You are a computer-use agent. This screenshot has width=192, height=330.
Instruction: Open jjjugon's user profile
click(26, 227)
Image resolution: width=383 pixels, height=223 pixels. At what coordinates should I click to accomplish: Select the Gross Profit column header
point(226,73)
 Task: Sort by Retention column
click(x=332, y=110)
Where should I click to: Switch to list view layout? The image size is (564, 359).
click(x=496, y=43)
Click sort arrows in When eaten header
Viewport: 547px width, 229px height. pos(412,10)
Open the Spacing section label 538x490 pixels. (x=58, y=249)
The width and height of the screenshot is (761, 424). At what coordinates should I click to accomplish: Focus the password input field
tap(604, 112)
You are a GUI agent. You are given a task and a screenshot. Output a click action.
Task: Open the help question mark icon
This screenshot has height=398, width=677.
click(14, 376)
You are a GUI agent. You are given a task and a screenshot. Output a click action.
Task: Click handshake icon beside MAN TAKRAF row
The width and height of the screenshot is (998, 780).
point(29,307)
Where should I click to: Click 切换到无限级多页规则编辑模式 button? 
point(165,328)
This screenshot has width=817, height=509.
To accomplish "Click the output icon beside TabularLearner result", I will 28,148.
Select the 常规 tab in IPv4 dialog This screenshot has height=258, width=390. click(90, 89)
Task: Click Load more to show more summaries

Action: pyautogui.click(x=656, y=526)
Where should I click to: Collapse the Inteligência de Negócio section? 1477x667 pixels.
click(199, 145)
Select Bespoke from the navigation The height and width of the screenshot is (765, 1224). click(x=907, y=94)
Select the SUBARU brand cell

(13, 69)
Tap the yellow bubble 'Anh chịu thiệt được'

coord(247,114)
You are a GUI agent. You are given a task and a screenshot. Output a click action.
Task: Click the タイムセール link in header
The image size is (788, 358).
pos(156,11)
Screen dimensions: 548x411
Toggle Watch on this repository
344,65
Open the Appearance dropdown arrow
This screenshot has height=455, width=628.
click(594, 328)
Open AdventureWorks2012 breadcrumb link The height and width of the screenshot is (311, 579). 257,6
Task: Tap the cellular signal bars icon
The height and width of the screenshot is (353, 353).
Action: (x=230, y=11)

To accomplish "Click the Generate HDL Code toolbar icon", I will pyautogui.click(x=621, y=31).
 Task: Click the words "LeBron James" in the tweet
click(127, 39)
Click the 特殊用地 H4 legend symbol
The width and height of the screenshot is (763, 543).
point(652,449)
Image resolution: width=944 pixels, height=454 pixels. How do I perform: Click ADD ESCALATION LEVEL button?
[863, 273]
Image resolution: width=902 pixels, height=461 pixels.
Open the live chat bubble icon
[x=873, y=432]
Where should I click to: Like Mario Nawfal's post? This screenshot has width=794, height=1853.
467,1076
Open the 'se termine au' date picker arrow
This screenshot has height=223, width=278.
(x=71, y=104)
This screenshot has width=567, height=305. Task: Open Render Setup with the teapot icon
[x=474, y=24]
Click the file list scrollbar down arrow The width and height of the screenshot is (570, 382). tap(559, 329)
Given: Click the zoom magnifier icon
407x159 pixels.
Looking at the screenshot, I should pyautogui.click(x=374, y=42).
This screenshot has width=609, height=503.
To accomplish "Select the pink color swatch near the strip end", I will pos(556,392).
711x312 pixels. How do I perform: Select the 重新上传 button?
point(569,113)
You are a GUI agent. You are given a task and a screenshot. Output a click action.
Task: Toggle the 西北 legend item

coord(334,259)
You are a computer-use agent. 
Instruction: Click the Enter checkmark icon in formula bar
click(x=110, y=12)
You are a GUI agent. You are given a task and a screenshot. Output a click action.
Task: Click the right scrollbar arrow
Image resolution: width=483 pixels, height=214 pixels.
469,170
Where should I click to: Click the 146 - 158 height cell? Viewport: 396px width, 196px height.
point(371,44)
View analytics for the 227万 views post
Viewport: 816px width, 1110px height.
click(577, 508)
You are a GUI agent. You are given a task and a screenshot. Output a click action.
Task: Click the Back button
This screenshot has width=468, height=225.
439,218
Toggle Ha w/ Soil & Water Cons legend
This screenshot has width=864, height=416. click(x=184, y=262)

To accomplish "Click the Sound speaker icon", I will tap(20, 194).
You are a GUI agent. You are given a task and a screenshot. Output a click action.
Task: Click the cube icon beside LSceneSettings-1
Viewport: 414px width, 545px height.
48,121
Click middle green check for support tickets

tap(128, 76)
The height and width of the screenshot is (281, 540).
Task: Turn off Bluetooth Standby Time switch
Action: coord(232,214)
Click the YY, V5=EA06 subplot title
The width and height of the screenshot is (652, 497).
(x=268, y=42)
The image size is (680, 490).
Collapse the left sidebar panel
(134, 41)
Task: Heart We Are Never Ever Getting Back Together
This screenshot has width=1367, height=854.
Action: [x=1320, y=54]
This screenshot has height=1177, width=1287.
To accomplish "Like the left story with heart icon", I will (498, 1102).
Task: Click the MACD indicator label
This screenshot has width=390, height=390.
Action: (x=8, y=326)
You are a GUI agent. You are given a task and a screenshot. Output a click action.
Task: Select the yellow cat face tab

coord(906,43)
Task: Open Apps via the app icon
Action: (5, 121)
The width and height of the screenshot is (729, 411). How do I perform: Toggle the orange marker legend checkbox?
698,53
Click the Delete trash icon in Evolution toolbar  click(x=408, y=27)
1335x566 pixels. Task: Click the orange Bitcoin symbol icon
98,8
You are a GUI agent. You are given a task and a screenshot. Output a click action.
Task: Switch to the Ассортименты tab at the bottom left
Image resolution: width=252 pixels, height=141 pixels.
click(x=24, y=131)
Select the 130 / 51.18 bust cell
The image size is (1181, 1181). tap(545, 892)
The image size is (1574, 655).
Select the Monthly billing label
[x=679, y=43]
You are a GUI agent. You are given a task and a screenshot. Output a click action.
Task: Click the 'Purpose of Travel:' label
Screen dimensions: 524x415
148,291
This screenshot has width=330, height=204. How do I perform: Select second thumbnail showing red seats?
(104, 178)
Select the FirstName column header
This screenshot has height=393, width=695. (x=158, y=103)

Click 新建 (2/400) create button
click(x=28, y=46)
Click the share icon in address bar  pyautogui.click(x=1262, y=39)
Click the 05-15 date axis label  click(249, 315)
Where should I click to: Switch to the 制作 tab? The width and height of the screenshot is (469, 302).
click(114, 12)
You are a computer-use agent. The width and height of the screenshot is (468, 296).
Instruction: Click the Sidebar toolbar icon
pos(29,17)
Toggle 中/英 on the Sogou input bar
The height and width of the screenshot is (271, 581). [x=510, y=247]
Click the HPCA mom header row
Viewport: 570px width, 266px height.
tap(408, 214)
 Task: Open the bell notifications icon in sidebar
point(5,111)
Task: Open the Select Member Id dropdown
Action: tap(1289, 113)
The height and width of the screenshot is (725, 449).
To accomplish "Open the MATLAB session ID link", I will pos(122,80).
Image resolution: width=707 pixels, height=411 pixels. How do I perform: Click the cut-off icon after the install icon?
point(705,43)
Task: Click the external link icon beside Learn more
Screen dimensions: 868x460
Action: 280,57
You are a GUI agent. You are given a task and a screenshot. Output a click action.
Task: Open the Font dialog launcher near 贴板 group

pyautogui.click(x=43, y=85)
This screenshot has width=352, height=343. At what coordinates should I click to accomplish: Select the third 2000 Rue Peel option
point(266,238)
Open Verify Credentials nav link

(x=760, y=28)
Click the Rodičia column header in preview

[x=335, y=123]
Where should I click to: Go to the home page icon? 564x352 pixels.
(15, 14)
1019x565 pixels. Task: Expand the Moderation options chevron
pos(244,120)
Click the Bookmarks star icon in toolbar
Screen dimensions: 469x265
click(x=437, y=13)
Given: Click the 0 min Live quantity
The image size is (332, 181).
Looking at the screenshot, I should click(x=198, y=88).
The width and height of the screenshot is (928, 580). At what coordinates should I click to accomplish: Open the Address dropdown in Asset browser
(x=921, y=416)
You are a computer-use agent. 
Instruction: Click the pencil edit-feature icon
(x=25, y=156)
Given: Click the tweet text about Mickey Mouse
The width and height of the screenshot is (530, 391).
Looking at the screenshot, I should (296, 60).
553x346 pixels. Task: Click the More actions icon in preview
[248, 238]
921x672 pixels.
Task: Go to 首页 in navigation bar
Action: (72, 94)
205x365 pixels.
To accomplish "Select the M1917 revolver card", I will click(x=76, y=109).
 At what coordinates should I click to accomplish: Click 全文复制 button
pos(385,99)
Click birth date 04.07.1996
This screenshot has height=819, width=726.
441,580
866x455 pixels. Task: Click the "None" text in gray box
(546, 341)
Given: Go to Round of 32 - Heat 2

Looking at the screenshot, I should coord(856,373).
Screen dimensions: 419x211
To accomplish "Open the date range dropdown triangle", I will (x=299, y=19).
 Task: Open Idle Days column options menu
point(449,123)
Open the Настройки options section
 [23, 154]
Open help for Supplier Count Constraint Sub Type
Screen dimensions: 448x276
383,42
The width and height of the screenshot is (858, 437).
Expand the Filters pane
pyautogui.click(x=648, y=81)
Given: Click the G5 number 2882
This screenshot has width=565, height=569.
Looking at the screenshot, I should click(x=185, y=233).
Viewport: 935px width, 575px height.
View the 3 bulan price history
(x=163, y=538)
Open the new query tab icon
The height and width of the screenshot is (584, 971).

§ EXERCISE BRIEF
Set down, exactly as they appear above, all lines from the one that has "This screenshot has height=819, width=726." down to the one that has "Screen dimensions: 419x211", including those two and no others.

§ FINISHED EXERCISE
This screenshot has height=819, width=726.
441,580
866x455 pixels. Task: Click the "None" text in gray box
(546, 341)
Given: Go to Round of 32 - Heat 2

Looking at the screenshot, I should coord(856,373).
Screen dimensions: 419x211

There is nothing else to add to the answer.